══ Selected extract
It takes a special kind of person to survive in the poker world, and it takes an even rarer type of person to thrive in it. As the late Stu Ungar is credited with saying, “Think about what it’s like sitting at a poker table with people whose only goal is to cut your throat, take your money, and leave you out back talking to yourself about what went wrong inside.” Because of this mentality poker players are often cynics, and prone to bouts of Shadenfreude, where other people’s misery often means their gain.
A decade ago this wasn’t such a big deal. The poker world had its pro players, players that would incorrectly be called “Sharps”, but bore more of a resemblance to professional gamblers who were wizened and experienced, and looked for every angle –sometimes legal and sometimes not depending on the player—as well as it’s true “Card Sharps”, AKA cheaters, hustlers, scammers, and degenerates.
Nowadays the poker world still has these two groups of players, but there is also a third group that has been added to this eclectic cocktail, the young pro. The younger players that have grown up in the Internet era of the game have two distinct disadvantages to players from years ago:
- They are marks
- They haven’t been out in the real world and don’t have the experience to separate the apathy they need to display at the poker tables from the rest of their lives.
So what we have is a bunch of kids who were practically raised by PokerStars and Party Poker. They don’t differentiate the EV calculated gambling they do at a poker table from their regular life, and they end up making foolish mistakes, and even worse, not seeing why other people might be upset with their decisions. The current ranks of poker pros are filled with people who have been dedication their lives to poker since High-School and College: They haven’t worked regular jobs, developed relationships, or had to deal with basic responsibilities or hardships.
So what we end up with is a culture clash that is about as toxic as a conversation between Ann Coulter and Keith Olbermann. N one said we have wizened gamblers and hustlers who have uneasily coexisted for decades, and on the other side we have naive kids who are battling with the pro gamblers and unsuspecting victims of the hustlers. This makes these young players cynics, disillusioned with the game and the people in it –these somewhat impressionable and very apathetic young players.
════
══ Data shown
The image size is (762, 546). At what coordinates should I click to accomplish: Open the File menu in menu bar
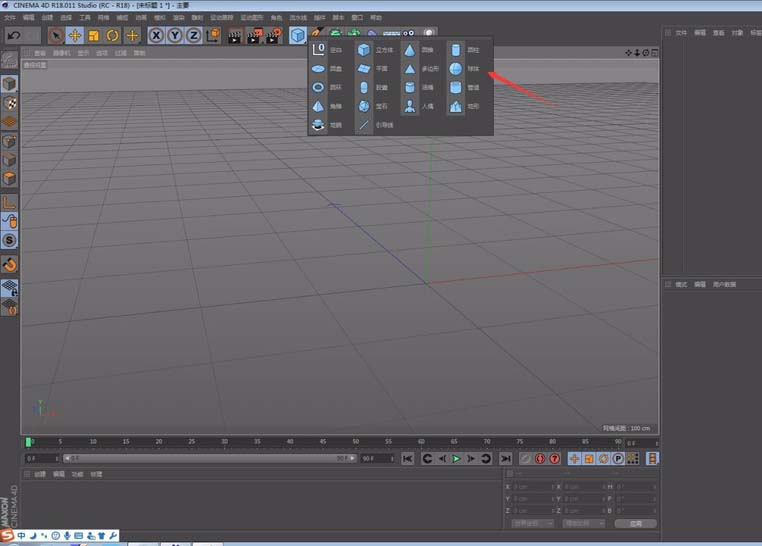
════
Exercise prompt:
In the text about the poker world, which two online poker sites are said to have practically raised today's young players?

Written answer:
PokerStars and Party Poker.